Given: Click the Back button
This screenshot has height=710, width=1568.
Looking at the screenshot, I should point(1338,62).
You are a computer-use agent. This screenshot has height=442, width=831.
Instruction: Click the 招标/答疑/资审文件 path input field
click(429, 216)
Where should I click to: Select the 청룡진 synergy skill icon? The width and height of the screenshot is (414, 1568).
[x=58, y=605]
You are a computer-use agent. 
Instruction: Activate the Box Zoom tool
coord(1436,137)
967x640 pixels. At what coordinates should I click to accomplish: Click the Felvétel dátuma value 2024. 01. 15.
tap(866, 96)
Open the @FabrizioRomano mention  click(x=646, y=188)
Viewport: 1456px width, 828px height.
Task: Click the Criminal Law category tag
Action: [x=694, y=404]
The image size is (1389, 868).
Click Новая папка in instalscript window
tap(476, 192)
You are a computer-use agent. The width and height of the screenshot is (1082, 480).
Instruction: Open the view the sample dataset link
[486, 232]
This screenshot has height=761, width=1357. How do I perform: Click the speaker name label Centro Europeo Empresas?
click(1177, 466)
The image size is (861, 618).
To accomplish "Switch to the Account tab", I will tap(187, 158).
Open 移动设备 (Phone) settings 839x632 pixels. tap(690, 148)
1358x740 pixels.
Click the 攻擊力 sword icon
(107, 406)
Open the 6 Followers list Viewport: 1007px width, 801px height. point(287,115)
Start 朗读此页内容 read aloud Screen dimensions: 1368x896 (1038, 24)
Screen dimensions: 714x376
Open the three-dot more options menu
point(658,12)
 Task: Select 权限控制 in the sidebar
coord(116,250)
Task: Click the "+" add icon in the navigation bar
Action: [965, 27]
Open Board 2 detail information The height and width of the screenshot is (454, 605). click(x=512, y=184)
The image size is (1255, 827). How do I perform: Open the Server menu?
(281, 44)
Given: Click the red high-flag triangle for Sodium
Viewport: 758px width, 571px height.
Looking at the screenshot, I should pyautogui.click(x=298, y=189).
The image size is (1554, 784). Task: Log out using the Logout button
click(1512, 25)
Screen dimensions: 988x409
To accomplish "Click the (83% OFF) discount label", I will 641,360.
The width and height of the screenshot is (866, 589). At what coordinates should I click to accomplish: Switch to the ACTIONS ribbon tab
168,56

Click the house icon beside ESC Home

--- Directions for this task ---
Beginning at the line that holds "This screenshot has height=761, width=1357.", copy every line through the end of the entries exactly as given, and only those lines.

--- Exercise response ---
This screenshot has height=761, width=1357. How do I perform: Click the speaker name label Centro Europeo Empresas?
click(1177, 466)
The image size is (861, 618).
To accomplish "Switch to the Account tab", I will tap(187, 158).
Open 移动设备 (Phone) settings 839x632 pixels. tap(690, 148)
1358x740 pixels.
Click the 攻擊力 sword icon
(107, 406)
Open the 6 Followers list Viewport: 1007px width, 801px height. point(287,115)
Start 朗读此页内容 read aloud Screen dimensions: 1368x896 (1038, 24)
Screen dimensions: 714x376
Open the three-dot more options menu
point(658,12)
 Task: Select 权限控制 in the sidebar
coord(116,250)
Task: Click the "+" add icon in the navigation bar
Action: [965, 27]
Open Board 2 detail information The height and width of the screenshot is (454, 605). click(x=512, y=184)
The image size is (1255, 827). How do I perform: Open the Server menu?
(281, 44)
Given: Click the red high-flag triangle for Sodium
Viewport: 758px width, 571px height.
Looking at the screenshot, I should pyautogui.click(x=298, y=189).
The image size is (1554, 784). Task: Log out using the Logout button
click(1512, 25)
Screen dimensions: 988x409
To accomplish "Click the (83% OFF) discount label", I will 641,360.
The width and height of the screenshot is (866, 589). At what coordinates should I click to accomplish: Switch to the ACTIONS ribbon tab
168,56

Click the house icon beside ESC Home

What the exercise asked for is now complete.